Capitals President Dick Patrick laughed and admitted that typically he likes to keep a low profile, staying behind the scenes in the operation of an NHL team and the Monumental Sports and Entertainment ownership group. But in this case he doesn’t mind making an exception.

On Tuesday the NHL named Patrick as a recipient of the 2012 Lester Patrick Trophy, an award that honors his grandfather’s legacy as one of hockey’s most prominent builders and innovators and recognizes “outstanding service to hockey in the United States.”

When NHL Commissioner Gary Bettman called to share the news of the honor with Patrick, he was surprised. Although he has guided the Capitals since the 1982-83 season, is a former chairman of the NHL Finance Committee, and promoted the construction of the Capitals’ practice facilities in Arlington, among other distinctions, Patrick said he didn’t necessarily think of himself as consciously working to grow the sport. He just stayed involved in the game he loved.
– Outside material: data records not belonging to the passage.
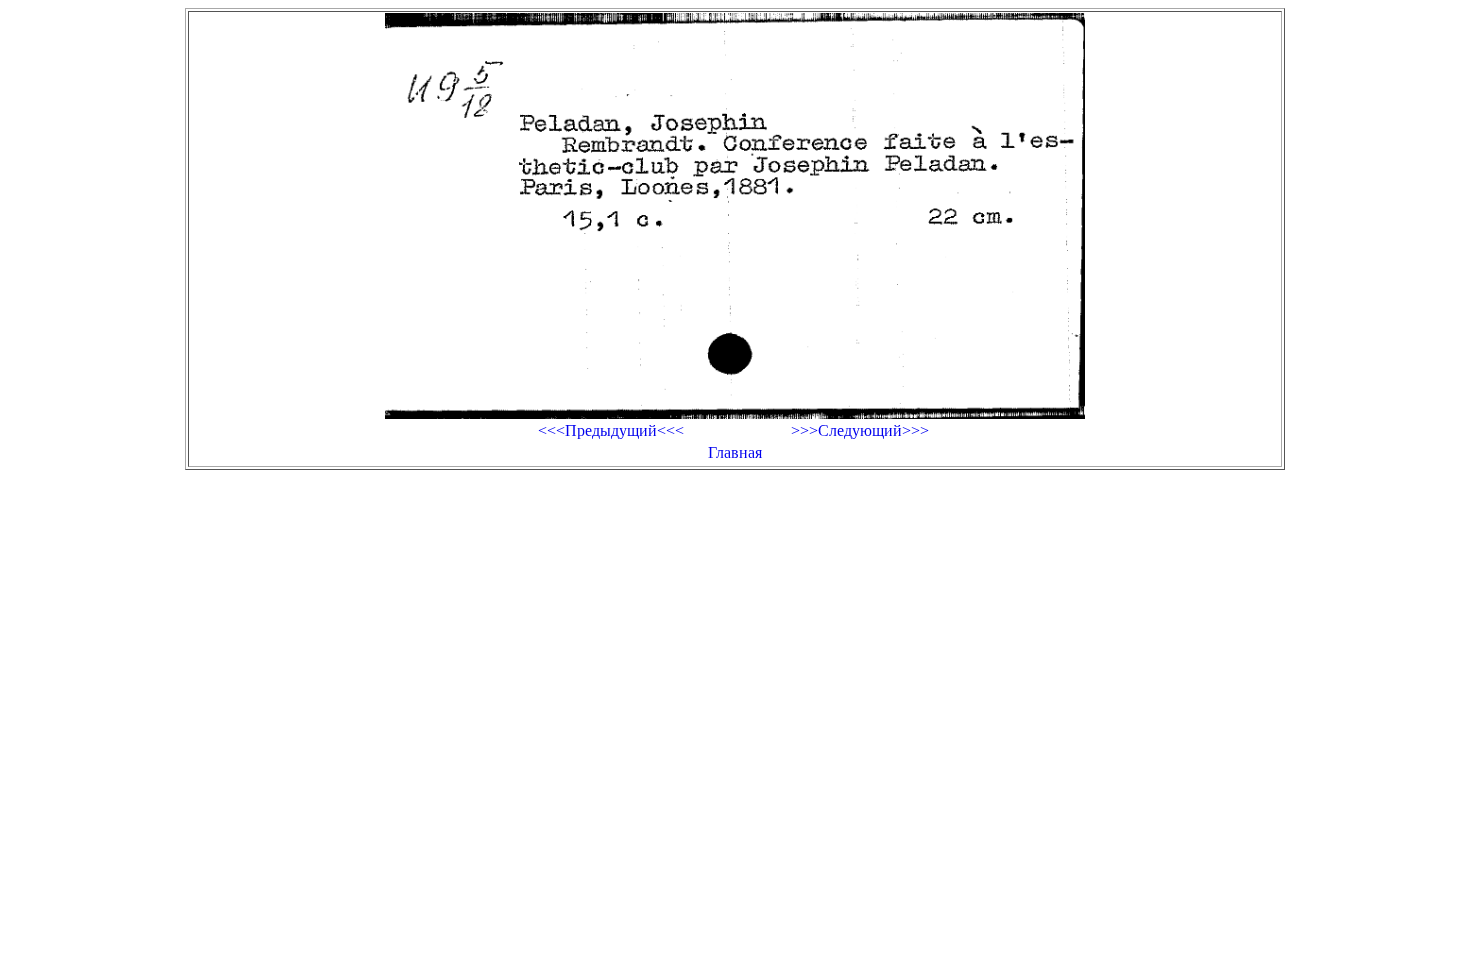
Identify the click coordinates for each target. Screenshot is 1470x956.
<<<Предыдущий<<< (611, 430)
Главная (735, 452)
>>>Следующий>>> (860, 430)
“I’ve always said that hockey’s a different sport,” Patrick said in a phone interview. “People who play hockey, they’re always going to be hockey fans, get involved with it or follow it to some level the rest of their lives. High school, college, wherever you’re at in life you can go to a pickup game and feel a connection with people.

“It’s a sport that really connects people to each other and I’ve seen it grow here,” he continued. “There are people playing at Kettler in the adult leagues at horrendous hours of the morning when they can get ice, just because the game draws people in. While I was always involved -- I coached teams here when my son was growing up and things like that -- you just get into it. You don’t really look at it like, ‘Oh, I want to make a contribution.’ You just love the sport and want to help share it with others.”

A grandson of Lester Patrick and son of Muzz Patrick, a former Rangers player, coach and general manager, Patrick followed in his family’s footsteps when he joined the Capitals’ front office 30 years ago. This honor follows in the family tradition as well, considering that his uncle Lynn Patrick won the award in 1989 and his cousin Craig Patrick did so in 2000.

“No one is more deserving of this award than Dick,” Capitals owner Ted Leonsis wrote on his blog Ted’s Take. “He is so low key and humble – he won’t even tell anyone about this honor, so I have to on my blog! To win an award named after a family member is truly special.”

Patrick, along with fellow 2012 Lester Patrick Trophy recipient Bob Chase/Wallenstein, the longtime broadcaster of the Fort Wayne Komets, will receive the honor on Oct. 15 at the U.S. Hockey Hall of Fame induction in Dallas.